A borrower must certify in good faith that (a) the uncertainty of current economic conditions makes necessary the loan request to support the ongoing operations of the borrower, (b) the proceeds of the loan will be used for purposes permitted under the program, and (c) the borrower has not received duplicative amounts under this program. The requirement for a borrower to demonstrate that it cannot obtain credit elsewhere has been waived.
In addition to the requirement listed above, the final application released by the Treasury Department requires borrowers to certify that (i) the United States is the principal place of residence for all employees of the borrower included in the borrower’s payroll application, (ii) the borrower is eligible under the CARES Act and the Rules, as in effect as of the date of the application, to receive a loan under the Paycheck Protection Program, (iii) the borrower meets the applicable size standards with respect to number of employees and (iv) any loan received under the SBA Disaster Loan program between January 31, 2020 and April 3, 2020 was for a purpose other than paying payroll costs and other allowable uses under the Paycheck Protection Program. Under the Rules, Lenders are entitled to rely on the certifications made by the borrower with respect to eligibility for the Paycheck Protection Program.
Are payments of the loans under the Paycheck Protection Program deferred?

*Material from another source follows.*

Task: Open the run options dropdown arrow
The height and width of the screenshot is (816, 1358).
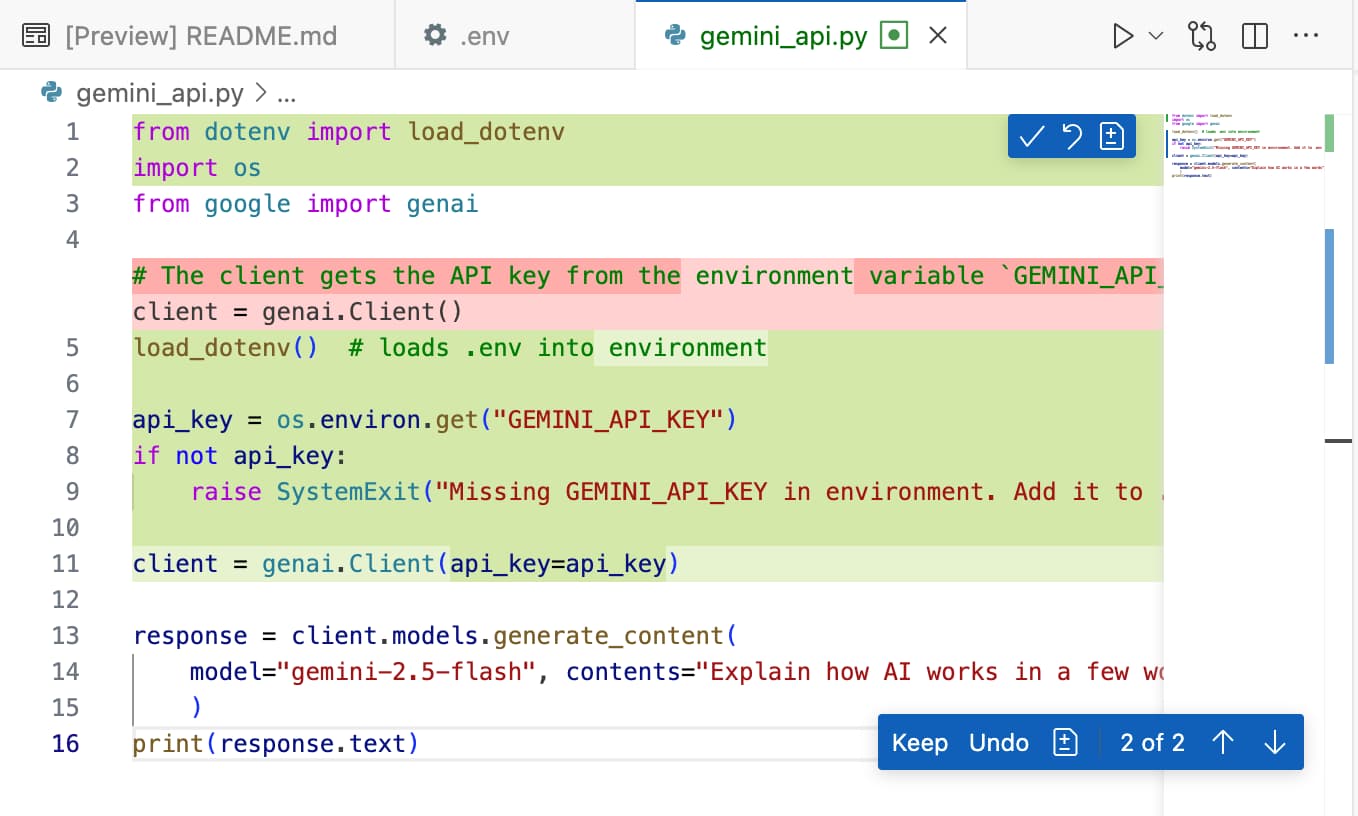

Loans made under the Paycheck Protection Program are presumed to qualify for payment deferral for a period of not less than six months to not more than one year. Congress has directed the SBA to provide additional guidance to lenders on this point.
The Rules clarify that all payments on all loans made under the Paycheck Protection Program will be deferred for a period of six months, but interest will continue to accrue on the loan during the deferment period.
How are loans made under the Paycheck Protection Program guaranteed by the SBA?
Loans will be guaranteed by the SBA.
The Rules confirm that the SBA will provide a 100% guaranty of any loans made under the Paycheck Protection Program.
* The information contained in this document is provided for informational purposes only. It should not be construed as business, legal, accounting, tax, financial, investment or other advice on any matter and should not be relied upon for such.
The information in this document may not reflect the most current developments as the subject matter is extremely fluid and may change daily. The content and interpretation of the issues addressed herein is subject to revision. Koley Jessen, P.C., L.L.O. disclaims any and all liability with respect to actions taken or not taken based on any or all of the contents of this document to the fullest extent permitted by law. Do not act or refrain from acting upon the information contained in this document without seeking professional or other advice.